(WORK ITEM):
Return, exactly, the line that contains "1085x520 pixels. How" together with all lines after it to the end of the entries, and no further lines.

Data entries
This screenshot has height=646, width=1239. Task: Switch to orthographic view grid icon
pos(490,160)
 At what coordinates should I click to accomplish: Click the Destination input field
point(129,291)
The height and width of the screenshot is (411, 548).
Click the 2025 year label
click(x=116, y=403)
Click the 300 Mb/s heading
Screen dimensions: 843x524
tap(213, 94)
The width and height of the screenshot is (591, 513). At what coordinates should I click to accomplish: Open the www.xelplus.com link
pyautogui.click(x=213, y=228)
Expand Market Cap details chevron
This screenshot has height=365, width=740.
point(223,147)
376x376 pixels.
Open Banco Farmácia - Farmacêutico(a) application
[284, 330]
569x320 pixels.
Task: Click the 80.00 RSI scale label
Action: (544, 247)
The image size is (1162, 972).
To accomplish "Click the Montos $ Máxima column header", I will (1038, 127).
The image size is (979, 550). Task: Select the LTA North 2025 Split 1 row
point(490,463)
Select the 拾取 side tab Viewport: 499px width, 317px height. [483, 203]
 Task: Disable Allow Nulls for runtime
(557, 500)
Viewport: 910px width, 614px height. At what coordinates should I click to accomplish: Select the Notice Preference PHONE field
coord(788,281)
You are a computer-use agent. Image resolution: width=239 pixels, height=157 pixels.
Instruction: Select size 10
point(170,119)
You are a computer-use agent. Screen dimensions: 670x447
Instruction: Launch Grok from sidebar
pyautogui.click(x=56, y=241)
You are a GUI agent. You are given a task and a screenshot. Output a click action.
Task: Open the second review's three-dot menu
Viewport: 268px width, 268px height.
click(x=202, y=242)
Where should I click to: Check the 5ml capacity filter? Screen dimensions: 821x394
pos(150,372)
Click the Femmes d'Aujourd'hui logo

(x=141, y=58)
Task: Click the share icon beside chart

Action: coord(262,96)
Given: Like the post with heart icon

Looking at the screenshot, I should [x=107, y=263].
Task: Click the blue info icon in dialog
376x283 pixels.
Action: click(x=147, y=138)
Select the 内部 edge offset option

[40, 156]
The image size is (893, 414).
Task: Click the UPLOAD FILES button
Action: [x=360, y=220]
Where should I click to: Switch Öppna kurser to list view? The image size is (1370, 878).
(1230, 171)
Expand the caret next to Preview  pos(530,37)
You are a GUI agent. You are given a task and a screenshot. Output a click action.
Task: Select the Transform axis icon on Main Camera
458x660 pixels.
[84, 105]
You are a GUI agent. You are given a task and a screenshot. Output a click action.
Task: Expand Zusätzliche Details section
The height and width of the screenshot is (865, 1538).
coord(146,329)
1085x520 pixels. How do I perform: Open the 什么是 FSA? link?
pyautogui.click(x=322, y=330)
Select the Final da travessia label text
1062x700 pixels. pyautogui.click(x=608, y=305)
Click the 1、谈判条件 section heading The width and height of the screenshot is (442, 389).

(REPLY):
1085x520 pixels. How do I perform: Open the 什么是 FSA? link?
pyautogui.click(x=322, y=330)
Select the Final da travessia label text
1062x700 pixels. pyautogui.click(x=608, y=305)
Click the 1、谈判条件 section heading The width and height of the screenshot is (442, 389).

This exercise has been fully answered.